Forget MILFs. Here are The Top 5 GILFs (Goddesses I’d Like to F*ck)
In this, the post-Stiffler age, anyone and everyone, except for my mother thankfully, is familiar with the terminology MILF. Nano-seconds after its inception, countless variations were spawned, the AHILF (Applebees Hostess I’d Like to F@ck), SMILF (School Marm I’d Like to F@ck), FLILF (First Lady I’d Like to F@ck)… the list goes on and on. So why not one more.
So, last Friday I found myself thumbing through my copy of The Illiad and wistfully lamenting on the fact that I actually enjoy sitting home alone on a Friday night thumbing through a copy of the freaking Illiad.
It got me to thinking of my favorite GILFs, Goddesses I’d Like to… you get the drift. The goddess – technically forbidden fruit for humans, fantastically hot, and possessors of astounding superpowers – is a woman that any self-respecting mortal would give his proverbial left life-seed-giving-orb for a shot at. I mean, she’s a friggin Goddess. With that in mind I give you my Top 5 GILFs.
Wife of great and powerful Zeus, she’s the older hot chick you wish you could just have a night of sweaty, depraved fornication with and then go your separate ways.
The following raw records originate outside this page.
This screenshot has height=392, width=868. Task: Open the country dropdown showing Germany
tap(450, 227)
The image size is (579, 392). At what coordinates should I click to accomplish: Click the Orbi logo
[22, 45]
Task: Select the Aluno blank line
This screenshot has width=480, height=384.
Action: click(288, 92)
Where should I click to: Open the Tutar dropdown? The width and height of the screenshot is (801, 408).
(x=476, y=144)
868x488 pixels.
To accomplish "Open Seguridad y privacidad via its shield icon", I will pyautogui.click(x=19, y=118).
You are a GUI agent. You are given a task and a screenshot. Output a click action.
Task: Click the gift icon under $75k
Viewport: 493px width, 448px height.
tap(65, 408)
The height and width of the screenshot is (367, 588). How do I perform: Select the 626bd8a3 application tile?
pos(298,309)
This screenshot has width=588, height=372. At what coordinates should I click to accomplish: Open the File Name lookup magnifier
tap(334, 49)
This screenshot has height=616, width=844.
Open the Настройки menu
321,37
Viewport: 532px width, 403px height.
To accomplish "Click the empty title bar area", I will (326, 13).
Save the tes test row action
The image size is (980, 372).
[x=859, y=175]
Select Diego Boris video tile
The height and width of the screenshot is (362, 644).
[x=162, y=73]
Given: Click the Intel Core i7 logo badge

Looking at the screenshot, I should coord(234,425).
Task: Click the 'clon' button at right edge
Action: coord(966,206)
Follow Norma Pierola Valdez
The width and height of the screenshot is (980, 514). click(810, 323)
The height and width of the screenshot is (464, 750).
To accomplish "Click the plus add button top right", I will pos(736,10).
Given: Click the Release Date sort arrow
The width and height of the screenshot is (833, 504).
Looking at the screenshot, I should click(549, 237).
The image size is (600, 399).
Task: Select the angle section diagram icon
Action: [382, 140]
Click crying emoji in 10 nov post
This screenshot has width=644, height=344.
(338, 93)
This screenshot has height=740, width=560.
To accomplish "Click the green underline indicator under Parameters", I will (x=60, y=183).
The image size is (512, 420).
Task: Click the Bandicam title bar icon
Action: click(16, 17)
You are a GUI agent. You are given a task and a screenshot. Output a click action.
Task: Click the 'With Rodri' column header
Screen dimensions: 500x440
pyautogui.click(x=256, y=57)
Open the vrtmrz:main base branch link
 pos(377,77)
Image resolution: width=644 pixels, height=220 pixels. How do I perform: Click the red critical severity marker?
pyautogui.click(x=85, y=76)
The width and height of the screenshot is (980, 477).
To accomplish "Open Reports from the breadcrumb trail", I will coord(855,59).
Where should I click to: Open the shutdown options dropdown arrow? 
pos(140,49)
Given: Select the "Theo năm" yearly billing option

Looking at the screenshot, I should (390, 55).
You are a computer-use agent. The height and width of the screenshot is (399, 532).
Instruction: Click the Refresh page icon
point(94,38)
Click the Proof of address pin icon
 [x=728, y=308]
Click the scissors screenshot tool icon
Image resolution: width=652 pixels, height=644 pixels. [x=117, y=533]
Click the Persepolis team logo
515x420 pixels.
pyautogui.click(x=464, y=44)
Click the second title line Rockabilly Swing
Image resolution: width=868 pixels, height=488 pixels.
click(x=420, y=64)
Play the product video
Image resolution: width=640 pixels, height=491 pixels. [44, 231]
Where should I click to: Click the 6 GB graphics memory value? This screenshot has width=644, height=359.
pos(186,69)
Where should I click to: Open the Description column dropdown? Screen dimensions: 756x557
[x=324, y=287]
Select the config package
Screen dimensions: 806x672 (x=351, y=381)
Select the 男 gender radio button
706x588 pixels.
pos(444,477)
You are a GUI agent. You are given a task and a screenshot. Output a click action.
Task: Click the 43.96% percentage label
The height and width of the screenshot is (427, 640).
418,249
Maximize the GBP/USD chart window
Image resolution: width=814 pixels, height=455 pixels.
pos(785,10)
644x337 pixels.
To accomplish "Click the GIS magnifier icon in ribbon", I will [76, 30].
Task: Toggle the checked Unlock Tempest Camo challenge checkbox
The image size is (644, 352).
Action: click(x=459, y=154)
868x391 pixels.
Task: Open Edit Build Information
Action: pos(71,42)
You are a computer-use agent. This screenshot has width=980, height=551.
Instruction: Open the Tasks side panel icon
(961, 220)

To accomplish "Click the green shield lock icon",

Though thoust shall check thyself hence thy wreck thyself, Hera is quite the jealous one. Crazy jealous. Bunny boiling jealous. She’s the one who sent two snakes to kill Zeus’ bastard son Heracles when he was just an infant. A goddess who’s worth a good romp (the crazy ones usually are), but definitely a couple tacos short of a combination plate.
The goddess of the hunt, she’s the outdoorsy kind of guy’s goddess who will bang you six ways til Sunday and then split a six pack of High Life with you.
She presides over agriculture and fertility, basically the goddess of things that grow. Hey Demeter, I got something growing right now that I need you to preside over. (I’m beginning to realize why I spend my Friday nights alone.)
The goddess of warfare, Athena sprung forth out of Zeus’ severed head already donned in full battle gear. She’s a bad ass bitch, who doesn’t fuck around. A night with Athena would probably be like living inside that sex tape featuring former WWF wrestler Chyna,
or banging a Jersey club girl.
It goes without saying she is the goddess of all goddesses, her immortal sex being seriously on fire. Who would have thought throwing Uranus’ nuts into the sea could have brought about such a nubile and desirable being?
Sadly, Zeus, in order to avoid “Flava of Love” type quarreling amongst the gods, married her off to Hephaestus, the Olympian equivalent of Joe Liebermann. She’s had temples built for her, statues carved for her, and festivals thrown for her, but I’m pretty sure above all that, she’ll totally dig topping out my GILF list.